This article is more than 12 months old

Boston Federal Reserve Bank president Eric Rosengren on Monday signalled no willingness to support further interest rate cuts, saying that easing policy could encourage a worrying debt build-up.

"It is a bigger risk to encourage people to take on too much more risk at this time," he said, adding that doing so could worsen the next downturn and leave the Fed with little ammunition to encourage additional spending when it is needed.

"Global conditions are weak. So I'm not saying there aren't circumstances in which I would be willing to ease. I just want to see evidence that we are actually going into something that's more of a slowdown."

Mr Rosengren was one of two dissenting votes at the US central bank on its decision last month to cut borrowing costs for the first time since 2008.

Now, he said, he does not currently see a need for any further action.

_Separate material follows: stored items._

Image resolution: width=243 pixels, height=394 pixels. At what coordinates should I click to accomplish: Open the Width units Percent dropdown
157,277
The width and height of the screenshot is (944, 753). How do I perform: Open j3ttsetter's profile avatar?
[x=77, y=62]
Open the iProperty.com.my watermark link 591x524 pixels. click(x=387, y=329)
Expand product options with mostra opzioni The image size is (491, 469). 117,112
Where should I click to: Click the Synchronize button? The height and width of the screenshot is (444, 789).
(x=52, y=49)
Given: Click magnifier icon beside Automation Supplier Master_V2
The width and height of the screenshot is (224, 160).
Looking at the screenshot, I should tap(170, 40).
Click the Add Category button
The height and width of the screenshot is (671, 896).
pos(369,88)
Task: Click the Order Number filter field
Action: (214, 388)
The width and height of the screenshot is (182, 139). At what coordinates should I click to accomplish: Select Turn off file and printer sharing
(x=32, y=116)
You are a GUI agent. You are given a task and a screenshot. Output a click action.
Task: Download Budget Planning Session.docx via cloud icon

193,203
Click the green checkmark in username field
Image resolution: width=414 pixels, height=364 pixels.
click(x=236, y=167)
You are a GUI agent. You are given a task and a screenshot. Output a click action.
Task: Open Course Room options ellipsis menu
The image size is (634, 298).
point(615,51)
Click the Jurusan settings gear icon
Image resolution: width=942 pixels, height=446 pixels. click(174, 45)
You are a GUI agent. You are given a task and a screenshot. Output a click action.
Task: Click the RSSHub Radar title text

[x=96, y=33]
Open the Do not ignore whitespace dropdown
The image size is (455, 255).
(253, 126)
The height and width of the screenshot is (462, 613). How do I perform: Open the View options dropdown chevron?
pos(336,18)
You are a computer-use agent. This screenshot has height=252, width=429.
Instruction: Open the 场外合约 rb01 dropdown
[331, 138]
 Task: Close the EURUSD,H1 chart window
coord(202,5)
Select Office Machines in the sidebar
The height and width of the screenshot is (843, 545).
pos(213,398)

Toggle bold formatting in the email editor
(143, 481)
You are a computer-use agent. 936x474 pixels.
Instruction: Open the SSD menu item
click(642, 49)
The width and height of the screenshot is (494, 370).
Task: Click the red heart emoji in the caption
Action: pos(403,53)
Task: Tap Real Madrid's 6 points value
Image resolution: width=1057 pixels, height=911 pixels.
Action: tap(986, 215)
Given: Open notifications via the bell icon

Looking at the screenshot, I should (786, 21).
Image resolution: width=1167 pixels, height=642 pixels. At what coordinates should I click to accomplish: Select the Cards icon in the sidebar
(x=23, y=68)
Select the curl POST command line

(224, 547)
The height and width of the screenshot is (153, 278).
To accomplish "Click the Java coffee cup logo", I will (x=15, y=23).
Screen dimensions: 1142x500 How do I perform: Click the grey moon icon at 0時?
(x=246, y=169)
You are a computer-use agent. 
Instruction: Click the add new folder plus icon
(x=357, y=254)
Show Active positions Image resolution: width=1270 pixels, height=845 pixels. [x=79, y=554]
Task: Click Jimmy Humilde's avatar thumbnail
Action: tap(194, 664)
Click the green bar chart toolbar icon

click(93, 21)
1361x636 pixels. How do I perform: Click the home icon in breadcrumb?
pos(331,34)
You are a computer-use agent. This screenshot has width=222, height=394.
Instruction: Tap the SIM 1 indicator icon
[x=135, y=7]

Markets overwhelmingly expect the Fed to cut rates again at its Sept 17 to 18 policy meeting from the current 2 per cent to 2.25 per cent target. Meanwhile, Fed chairman Jerome Powell is slated to deliver a closely watched speech on Friday, where he is likely to weigh in on policy and economic outlook.

Mr Rosengren said unemployment trends are good and that signs point to inflation rising to the Fed's 2 per cent-a-year target, with the economy growing around a healthy 2 per cent rate.

US monetary and fiscal policy are already "accommodative," he said, meaning they support further growth.

Mr Rosengren said disagreeing with the Fed's policy path has not been easy.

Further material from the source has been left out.